This proof is likely quite trivial, but I was hoping someone could look it over regardless. There is one particular step I am confused on.
Theorem. The limit of a convergent sequence in a Hausdorff space is unique.
Proof. Let $a_n$ be a convergent sequence in a Hausdorf space. Suppose, for a contradiction, that it converges to two different points, $x$ and $y$. Thus, it follows from converges to $x$ that
\begin{align*}
\forall \epsilon > 0, \exists N, \forall n > N, |a_n – x | < \epsilon,
\end{align*}
which is otherwise stated that for all $n > N$, elements of the sequence lie in some open ball around $x$ with radius $\epsilon$.
From convergence to $y$, it follows that
\begin{align*}
\forall \epsilon > 0, \exists N, \forall n > N, |a_n – y| < \epsilon,
\end{align*}
otherwise stated that for all $n > N$, elements of the sequence lie in an open ball around $x$ with radius $\epsilon$.
Here is where my confusion comes in. From here, I know I need to draw on the definition of Hausdorff space. These are distinct points, and so there exist open sets around them containing the points, $x$ and $y$, where these sets are disjoint. This does not imply that every open set containing these points is disjoint. So, it seems that I need to say something to the effect that the definition of convergence allows me to create an open ball (I am using this interchangeable with open set, which I hope isn't incorrect; please correct me, if so) of any radius I want around
the points, and thus it clearly captures all such open sets. Thus, I can pick two separate $N$'s for each of these sets to form open balls of radius $\epsilon_1$ and $\epsilon_2$ around these points such that the sets are disjoint, which I know I can do via the definition of Hausdorff space. Since this would be true for an infinite number of $n$ past some arbitrary point $N$, it would not be possible to get "back inside" the opening ball around the other point. That's clearly a contradiction to the definition of convergence. Thus, if $a_n$ converges to $x$, it cannot converge to $y$, and if it converges to $y$, it cannot converge to $x$, so there is only a single possible limit point, which is unique.

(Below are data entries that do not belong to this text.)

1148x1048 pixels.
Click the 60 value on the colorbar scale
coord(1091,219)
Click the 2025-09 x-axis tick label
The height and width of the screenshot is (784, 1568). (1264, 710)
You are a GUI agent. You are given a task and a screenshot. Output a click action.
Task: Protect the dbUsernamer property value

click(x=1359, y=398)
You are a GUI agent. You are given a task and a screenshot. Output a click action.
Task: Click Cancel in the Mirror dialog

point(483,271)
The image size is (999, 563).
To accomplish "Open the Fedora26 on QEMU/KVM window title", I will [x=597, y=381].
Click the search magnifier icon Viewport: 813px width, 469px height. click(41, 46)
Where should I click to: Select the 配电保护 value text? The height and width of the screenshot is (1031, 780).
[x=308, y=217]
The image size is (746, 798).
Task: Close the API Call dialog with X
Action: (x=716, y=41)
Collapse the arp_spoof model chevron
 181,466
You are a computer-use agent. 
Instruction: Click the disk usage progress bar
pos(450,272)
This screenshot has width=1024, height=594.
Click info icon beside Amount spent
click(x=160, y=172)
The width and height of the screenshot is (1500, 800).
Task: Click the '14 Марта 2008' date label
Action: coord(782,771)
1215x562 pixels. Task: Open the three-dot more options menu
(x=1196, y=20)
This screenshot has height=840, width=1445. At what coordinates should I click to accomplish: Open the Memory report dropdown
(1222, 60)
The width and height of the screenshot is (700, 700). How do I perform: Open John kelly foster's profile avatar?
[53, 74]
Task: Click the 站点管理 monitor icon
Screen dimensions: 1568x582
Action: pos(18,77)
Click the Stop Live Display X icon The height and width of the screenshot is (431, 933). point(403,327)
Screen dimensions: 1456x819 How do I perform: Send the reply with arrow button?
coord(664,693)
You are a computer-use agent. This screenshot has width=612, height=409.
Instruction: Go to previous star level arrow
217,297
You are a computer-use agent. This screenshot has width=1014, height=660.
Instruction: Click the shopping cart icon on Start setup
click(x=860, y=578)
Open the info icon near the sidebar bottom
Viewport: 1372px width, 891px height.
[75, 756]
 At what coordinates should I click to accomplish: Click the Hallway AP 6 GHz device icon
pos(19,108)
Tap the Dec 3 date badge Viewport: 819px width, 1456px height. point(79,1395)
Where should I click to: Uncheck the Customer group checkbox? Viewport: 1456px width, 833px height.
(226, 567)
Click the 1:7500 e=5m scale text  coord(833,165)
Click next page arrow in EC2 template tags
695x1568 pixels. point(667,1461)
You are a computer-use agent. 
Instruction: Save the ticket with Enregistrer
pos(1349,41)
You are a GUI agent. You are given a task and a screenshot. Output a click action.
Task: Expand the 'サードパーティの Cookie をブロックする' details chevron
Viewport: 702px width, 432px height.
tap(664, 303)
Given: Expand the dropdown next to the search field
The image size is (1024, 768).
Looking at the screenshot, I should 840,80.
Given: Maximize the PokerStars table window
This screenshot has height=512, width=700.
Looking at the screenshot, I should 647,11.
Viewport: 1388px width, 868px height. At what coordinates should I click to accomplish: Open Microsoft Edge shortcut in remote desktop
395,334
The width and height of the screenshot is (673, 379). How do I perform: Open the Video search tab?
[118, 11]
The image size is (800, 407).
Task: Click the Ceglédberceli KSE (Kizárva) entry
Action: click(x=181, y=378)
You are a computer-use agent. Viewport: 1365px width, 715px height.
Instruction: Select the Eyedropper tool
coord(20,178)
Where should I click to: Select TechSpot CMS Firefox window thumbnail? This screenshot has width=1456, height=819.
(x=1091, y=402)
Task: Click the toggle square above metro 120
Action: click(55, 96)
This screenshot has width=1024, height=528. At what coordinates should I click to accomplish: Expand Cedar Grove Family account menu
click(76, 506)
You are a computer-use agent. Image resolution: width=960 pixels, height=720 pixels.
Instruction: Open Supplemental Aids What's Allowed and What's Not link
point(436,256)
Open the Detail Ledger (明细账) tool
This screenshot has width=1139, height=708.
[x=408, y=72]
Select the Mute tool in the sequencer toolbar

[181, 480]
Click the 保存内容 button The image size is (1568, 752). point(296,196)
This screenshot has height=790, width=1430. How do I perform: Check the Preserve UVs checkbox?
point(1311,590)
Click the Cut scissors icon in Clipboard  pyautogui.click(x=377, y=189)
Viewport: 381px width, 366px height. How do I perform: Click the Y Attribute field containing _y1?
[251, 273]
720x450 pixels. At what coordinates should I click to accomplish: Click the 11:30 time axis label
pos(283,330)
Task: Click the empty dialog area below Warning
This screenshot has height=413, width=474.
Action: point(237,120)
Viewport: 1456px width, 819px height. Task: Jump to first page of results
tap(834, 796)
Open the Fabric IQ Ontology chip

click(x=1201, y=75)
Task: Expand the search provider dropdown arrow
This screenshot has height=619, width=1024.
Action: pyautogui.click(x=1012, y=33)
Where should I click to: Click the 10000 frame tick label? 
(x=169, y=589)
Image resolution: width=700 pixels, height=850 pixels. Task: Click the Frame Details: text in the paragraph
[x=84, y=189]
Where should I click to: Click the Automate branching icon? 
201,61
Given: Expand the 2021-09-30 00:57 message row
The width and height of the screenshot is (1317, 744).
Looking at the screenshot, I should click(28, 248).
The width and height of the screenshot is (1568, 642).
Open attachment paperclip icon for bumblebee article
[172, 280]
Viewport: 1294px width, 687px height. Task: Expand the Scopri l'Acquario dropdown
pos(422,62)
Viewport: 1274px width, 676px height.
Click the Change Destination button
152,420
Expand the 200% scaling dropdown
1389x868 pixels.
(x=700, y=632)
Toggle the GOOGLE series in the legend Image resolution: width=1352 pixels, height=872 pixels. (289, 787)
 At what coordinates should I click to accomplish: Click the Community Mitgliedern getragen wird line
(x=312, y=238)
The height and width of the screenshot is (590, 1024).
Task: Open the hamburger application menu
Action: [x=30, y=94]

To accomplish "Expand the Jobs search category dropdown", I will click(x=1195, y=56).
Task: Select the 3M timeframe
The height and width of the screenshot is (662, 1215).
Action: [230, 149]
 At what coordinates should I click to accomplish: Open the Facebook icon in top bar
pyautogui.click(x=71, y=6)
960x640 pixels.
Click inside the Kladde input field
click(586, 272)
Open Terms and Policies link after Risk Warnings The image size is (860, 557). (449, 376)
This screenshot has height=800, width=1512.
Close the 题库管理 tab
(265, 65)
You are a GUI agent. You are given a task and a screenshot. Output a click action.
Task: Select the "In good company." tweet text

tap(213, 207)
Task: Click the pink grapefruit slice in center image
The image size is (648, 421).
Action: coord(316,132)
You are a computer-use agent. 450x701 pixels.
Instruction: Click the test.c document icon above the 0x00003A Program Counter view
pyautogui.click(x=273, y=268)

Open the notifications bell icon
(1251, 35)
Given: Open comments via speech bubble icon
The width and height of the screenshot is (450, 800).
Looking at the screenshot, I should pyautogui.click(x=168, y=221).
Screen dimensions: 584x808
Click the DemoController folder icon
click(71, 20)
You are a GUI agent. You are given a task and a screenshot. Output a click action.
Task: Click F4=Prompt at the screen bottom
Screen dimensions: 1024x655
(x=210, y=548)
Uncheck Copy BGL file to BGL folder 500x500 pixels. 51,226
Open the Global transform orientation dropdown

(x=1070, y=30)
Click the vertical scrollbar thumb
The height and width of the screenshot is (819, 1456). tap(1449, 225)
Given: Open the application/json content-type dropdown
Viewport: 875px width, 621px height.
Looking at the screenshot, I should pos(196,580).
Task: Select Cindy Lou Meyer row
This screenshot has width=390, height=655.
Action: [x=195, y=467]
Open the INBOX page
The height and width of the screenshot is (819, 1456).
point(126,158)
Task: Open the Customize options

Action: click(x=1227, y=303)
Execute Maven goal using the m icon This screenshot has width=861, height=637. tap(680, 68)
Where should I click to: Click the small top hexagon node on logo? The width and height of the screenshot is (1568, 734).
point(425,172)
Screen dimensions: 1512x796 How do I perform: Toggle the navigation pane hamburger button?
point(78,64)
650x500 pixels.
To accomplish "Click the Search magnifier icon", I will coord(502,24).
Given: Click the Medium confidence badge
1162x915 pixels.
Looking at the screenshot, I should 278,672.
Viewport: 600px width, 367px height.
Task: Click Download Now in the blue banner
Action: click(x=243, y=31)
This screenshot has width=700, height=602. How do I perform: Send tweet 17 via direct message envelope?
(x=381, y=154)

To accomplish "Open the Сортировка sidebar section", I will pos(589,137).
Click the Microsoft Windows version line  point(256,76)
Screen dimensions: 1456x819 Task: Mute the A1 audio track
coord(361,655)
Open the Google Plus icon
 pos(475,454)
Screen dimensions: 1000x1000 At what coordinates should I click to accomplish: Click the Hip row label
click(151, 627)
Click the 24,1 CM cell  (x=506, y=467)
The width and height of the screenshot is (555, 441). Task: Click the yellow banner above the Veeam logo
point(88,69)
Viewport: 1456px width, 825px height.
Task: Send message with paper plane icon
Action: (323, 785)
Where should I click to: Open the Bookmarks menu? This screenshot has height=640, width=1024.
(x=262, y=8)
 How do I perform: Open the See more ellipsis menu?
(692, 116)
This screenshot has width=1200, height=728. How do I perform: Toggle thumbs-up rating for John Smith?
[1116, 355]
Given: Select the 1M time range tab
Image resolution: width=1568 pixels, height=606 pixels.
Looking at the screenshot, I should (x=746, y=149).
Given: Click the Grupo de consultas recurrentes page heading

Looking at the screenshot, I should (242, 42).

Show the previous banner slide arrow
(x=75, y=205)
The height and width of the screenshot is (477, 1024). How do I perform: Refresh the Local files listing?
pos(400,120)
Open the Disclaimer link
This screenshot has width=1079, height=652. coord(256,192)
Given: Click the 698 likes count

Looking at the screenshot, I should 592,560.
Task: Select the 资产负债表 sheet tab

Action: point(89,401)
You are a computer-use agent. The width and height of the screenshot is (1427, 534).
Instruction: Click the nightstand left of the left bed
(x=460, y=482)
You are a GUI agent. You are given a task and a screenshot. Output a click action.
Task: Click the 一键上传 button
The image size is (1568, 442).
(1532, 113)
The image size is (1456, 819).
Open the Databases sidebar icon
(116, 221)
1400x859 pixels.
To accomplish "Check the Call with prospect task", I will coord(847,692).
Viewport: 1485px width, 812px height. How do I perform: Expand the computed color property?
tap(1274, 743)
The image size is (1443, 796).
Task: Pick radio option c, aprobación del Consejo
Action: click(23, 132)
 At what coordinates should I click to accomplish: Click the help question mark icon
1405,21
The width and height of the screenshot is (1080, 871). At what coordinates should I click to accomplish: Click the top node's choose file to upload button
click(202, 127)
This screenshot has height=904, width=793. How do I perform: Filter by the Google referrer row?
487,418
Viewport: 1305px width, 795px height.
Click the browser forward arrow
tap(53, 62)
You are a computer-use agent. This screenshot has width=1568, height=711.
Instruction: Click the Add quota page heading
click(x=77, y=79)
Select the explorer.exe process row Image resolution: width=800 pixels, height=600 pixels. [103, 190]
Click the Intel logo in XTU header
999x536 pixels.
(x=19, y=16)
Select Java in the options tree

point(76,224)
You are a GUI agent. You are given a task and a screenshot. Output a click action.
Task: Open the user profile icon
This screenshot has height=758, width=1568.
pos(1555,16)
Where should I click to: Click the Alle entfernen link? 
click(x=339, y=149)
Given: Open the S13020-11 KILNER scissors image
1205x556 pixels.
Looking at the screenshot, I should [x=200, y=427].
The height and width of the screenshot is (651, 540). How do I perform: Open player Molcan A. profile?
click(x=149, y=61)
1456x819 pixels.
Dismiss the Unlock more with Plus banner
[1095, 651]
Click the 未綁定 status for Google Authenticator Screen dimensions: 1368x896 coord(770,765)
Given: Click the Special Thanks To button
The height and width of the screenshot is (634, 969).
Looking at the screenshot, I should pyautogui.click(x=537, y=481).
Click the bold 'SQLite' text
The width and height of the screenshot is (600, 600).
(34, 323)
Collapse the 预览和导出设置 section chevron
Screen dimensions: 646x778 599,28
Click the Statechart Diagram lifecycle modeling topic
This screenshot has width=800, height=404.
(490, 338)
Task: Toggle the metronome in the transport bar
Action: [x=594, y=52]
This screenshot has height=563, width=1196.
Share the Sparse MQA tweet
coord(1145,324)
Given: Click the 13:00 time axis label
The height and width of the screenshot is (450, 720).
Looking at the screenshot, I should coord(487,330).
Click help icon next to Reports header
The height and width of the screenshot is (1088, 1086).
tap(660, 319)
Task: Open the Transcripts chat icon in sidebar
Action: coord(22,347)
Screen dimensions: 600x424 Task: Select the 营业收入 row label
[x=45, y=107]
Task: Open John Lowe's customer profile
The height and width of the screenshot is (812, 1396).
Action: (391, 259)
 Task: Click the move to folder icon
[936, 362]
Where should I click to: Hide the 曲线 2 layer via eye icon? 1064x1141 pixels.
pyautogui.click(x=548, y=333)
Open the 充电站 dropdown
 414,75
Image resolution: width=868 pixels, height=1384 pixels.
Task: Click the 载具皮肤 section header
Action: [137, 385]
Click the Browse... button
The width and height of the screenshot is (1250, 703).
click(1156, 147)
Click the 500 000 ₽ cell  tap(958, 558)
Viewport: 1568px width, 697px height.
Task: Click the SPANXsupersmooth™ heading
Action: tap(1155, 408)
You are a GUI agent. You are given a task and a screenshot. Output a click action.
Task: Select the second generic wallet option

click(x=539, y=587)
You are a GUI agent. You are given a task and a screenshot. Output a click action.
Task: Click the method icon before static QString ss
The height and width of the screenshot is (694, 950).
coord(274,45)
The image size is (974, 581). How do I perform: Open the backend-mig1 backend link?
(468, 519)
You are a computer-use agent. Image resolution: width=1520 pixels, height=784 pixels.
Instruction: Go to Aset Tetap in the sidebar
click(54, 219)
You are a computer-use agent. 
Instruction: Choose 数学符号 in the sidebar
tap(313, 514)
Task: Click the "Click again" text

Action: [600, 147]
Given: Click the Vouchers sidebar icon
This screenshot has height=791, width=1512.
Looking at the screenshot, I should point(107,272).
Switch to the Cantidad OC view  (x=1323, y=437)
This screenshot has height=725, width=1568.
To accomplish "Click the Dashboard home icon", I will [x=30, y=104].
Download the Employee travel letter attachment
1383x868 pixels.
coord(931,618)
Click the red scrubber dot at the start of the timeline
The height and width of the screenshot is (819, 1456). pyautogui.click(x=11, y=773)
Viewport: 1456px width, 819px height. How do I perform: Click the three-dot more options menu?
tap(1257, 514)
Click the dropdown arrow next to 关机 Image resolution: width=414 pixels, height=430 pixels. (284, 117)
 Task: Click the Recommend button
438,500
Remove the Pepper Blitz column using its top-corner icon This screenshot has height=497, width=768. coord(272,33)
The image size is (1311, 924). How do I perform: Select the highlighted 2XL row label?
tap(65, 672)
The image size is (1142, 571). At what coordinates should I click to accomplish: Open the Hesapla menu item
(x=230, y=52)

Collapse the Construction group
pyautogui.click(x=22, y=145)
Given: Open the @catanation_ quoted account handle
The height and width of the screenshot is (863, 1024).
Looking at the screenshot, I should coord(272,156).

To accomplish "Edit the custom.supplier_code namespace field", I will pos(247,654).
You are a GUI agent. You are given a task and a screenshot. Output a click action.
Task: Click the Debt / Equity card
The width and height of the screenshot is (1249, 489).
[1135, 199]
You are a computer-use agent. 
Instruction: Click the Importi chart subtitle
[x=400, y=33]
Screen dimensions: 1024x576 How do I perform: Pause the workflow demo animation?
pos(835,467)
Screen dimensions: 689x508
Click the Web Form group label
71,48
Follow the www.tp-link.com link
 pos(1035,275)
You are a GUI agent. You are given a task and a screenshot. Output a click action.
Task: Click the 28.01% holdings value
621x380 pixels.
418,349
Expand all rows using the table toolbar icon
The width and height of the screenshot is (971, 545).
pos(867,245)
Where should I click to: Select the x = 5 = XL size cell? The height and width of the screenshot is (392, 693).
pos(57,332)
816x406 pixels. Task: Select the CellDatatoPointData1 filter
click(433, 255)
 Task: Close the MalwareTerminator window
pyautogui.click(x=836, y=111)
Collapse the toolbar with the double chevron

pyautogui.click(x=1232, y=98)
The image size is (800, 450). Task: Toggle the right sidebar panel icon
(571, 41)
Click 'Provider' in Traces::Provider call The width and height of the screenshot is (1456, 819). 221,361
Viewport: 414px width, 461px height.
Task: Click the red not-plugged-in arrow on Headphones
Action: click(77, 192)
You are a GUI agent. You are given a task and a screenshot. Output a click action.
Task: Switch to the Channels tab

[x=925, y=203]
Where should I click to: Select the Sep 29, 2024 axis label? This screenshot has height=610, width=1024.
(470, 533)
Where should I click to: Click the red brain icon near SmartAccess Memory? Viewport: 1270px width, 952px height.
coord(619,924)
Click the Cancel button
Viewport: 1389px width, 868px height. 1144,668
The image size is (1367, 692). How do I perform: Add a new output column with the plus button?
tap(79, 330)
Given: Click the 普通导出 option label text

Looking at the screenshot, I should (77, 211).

How does this argument sound? Is there a better way to state it, or have I made an errors in logic?
Thanks in advance.
Best Answer
Suppose $x_n \rightarrow x$, then if $x \neq y$ there exists neighbourhoods $U,V$ of $x,y$ respectively that are disjoint by Hausdorfness. By the definition of convergence, $U$ must contain all but finitely many of the $x_n$, and so $V$ cannot, and so $x_n$ cannot converge to $y$, because $V$ is a neighbourhood of $y$ that does not contain all but finitely many of the $x_n$. I think you should use this definition of convergence of a sequence in a topological space, given in Munkres Topology.